La métamorphose est toute mythologique, comique ou tragique, c’est selon.

Cette France « changée » compte aujourd’hui plus de 3,4 millions de chômeurs, soit 10,2% de la population active.

Exclus du champ professionnel, ils le sont également de toute représentation directe et donc du dialogue.

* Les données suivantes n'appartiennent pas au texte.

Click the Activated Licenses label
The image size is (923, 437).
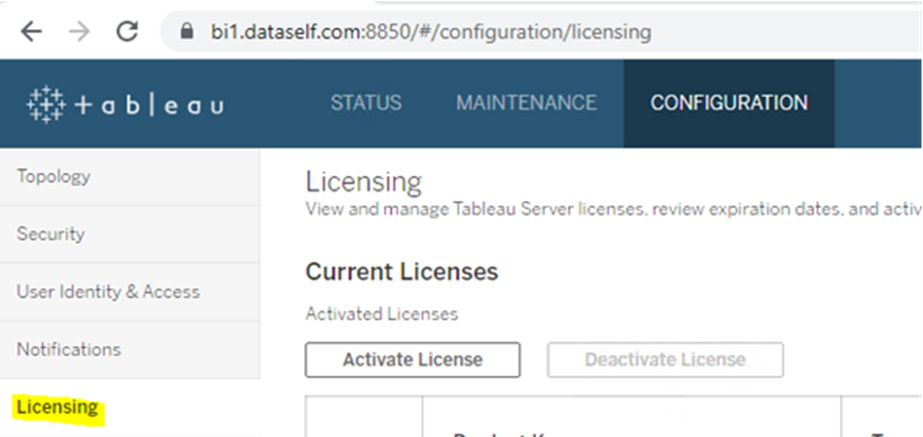[x=381, y=314]
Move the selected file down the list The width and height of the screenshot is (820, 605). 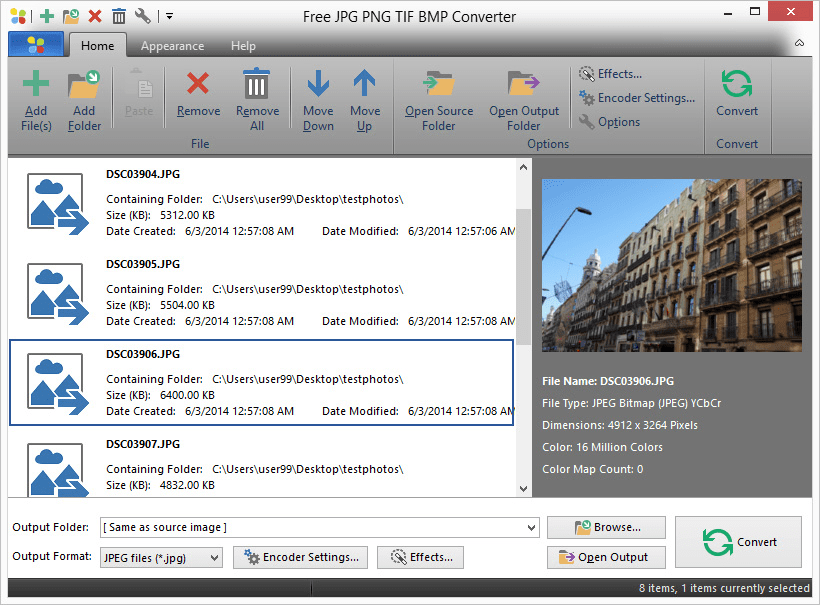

En l’absence de quantité et de qualité d’emplois, nous demandons à ces forces vives de se taire et de se mettre en hibernation (constat également valable pour l’ensemble de la population. Comme l’expliquait Dominique Rousseau dans le dernier live de Mediapart, l’ensemble du corps électoral ne parle aujourd’hui qu’à travers ses représentants étatiques. Lorsque le peuple prend la parole dans la rue, il est, au mieux, ignoré, au pire récompensé par des lois restrictives et des amendes pour outrage à agent). Pour qualifier cette partie de la population privée d’emploi et de parole, la France a choisi le champ lexical de l’assistanat. Or, le pays a besoin de toutes ces personnes qui sont autant de vaisseaux sanguins qui irriguent sa structure sociale. Leur demander de cesser de participer à l’alimentation de l’organisme social revient à condamner ce dernier au vieillissement prématuré, voire, à commettre un suicide collectif. Une structure représentative – syndicale, associative – dotée d’un véritable organe de parole lui permettrait, peut-être, de retrouver une « identité » (ineptie linguistique qui nous est devenue si chère) productive et d’avancer des idées aidant à sortir l’ensemble social de son marasme.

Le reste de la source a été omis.